## What is needed:
Which lines below contain the word "label"? Copy each one.

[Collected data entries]
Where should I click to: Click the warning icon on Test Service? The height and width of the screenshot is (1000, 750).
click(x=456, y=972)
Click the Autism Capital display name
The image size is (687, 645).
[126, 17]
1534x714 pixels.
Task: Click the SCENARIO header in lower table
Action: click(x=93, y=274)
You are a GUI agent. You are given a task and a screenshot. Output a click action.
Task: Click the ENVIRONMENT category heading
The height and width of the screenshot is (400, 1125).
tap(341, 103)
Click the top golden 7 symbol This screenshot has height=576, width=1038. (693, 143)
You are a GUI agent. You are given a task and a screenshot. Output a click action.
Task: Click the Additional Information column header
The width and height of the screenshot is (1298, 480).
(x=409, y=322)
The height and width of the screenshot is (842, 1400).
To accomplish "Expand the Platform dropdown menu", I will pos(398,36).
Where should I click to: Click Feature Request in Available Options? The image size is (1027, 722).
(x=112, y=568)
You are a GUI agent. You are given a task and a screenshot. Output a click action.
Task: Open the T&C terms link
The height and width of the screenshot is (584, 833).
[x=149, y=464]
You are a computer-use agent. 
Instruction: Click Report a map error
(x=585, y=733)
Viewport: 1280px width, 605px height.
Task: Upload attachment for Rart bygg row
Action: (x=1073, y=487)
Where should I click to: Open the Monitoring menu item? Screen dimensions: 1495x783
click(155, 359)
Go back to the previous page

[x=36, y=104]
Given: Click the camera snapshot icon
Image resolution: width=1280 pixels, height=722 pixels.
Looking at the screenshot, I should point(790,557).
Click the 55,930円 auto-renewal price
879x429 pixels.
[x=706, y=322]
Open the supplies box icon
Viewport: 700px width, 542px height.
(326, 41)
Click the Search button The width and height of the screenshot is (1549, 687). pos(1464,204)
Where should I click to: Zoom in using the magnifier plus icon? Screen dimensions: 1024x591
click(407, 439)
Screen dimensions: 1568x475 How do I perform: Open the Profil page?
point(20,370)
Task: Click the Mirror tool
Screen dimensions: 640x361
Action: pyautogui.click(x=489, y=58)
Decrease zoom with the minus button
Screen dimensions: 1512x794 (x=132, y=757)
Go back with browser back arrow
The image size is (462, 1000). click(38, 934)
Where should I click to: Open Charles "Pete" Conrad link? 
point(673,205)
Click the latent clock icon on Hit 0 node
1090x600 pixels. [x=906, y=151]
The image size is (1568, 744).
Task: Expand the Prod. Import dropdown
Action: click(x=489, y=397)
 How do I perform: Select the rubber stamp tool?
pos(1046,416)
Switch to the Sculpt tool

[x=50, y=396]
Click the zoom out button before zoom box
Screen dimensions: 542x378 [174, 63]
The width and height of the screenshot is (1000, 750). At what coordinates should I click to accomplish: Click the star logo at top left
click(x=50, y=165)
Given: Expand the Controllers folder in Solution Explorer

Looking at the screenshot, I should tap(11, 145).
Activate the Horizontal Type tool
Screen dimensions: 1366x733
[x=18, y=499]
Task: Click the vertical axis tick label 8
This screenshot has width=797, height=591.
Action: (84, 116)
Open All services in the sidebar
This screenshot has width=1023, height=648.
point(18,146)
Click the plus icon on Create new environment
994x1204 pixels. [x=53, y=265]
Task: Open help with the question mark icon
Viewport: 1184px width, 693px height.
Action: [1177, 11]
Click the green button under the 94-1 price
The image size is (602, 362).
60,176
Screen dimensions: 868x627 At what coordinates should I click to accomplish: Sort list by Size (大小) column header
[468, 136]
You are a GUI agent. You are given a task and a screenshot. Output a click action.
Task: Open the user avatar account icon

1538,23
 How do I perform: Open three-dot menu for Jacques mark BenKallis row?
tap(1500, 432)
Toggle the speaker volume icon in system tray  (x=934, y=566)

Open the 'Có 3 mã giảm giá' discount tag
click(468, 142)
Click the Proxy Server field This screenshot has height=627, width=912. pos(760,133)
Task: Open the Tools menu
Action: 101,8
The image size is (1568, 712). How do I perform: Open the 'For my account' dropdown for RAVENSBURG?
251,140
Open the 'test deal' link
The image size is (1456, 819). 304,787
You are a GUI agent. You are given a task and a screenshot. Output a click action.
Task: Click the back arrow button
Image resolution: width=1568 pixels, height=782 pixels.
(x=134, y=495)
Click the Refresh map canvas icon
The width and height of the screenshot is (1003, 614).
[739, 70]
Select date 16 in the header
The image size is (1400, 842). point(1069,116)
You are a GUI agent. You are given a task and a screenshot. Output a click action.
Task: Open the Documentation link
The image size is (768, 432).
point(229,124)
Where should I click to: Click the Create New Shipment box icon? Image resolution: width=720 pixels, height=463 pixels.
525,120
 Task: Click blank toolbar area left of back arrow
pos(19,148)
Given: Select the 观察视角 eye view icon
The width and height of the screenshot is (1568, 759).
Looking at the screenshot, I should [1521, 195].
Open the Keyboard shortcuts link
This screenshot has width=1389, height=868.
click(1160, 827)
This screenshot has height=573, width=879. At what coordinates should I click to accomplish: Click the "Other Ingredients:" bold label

## Solved exercise:
Task: Click the vertical axis tick label 8
This screenshot has height=573, width=879. At what coordinates should I click to accomplish: Click the "Other Ingredients:" bold label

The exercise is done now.